Na noite desta quarta-feira (3), a Polícia Federal (PF) ouviu o depoimento do presidente Jair Bolsonaro no processo que investiga uma suposta interferência no órgão. E apesar das reclamações da da defesa de Sergio Moro, o depoimento ocorreu sem a presença dos advogados do ex-ministro da Justiça por autorização do ministro Alexandre de Moraes, relator do caso no Supremo Tribunal Federal (STF), de acordo com informações do portal Uol.

Ao longo de 13 perguntas feitas pelos agentes, o presidente foi questionado, entre outros pontos, sobre as declarações dadas pelo ex-ministro Sergio Moro a respeito de supostas interferências de Bolsonaro na PF; sobre as tentativas de trocas, e a efetivação delas, nos cargos de chefia da Polícia Federal; sobre a investigação a respeito do atentado sofrido por Bolsonaro em 2018; e sobre a apuração da morte da vereadora Marielle Franco.

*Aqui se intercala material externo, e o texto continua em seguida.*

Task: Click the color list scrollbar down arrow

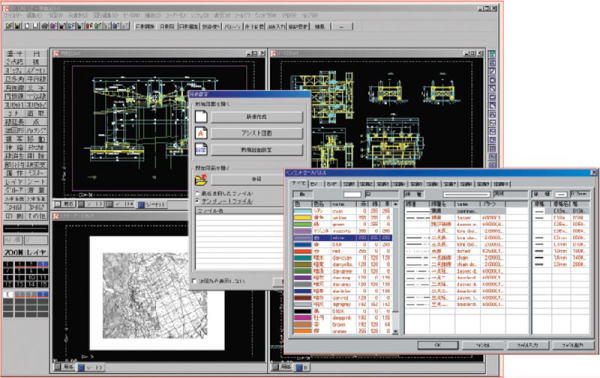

A defesa do ex-ministro, no entanto, afirmou que houve “falta de isonomia” porque o depoimento de Sergio Moro, ocorrido em abril de 2020, foi aberto à defesa do presidente.

O veículo explicou que, em ofício enviado a Moraes, o delegado Felipe Leal questionou o ministro sobre a necessidade de chamar os advogados de Moro para acompanhar o depoimento de Bolsonaro. Ele então citou uma decisão do ex-ministro Celso de Mello, que foi relator do inquérito na Corte, sobre a questão. Celso de Mello havia aberto os depoimentos iniciais para todas as defesas.

Moraes, no entanto, considerou que a decisão do ex-ministro foi um excepcionalidade, já que os depoimentos à época ocorreram após a quebra do sigilo do vídeo de uma reunião ministro de abril de 2020. A decisão foi emitida pelo ministro em um despacho de agosto.

“Entendo não haver necessidade de manutenção daquele procedimento para todas as oitivas”, escreveu Moraes.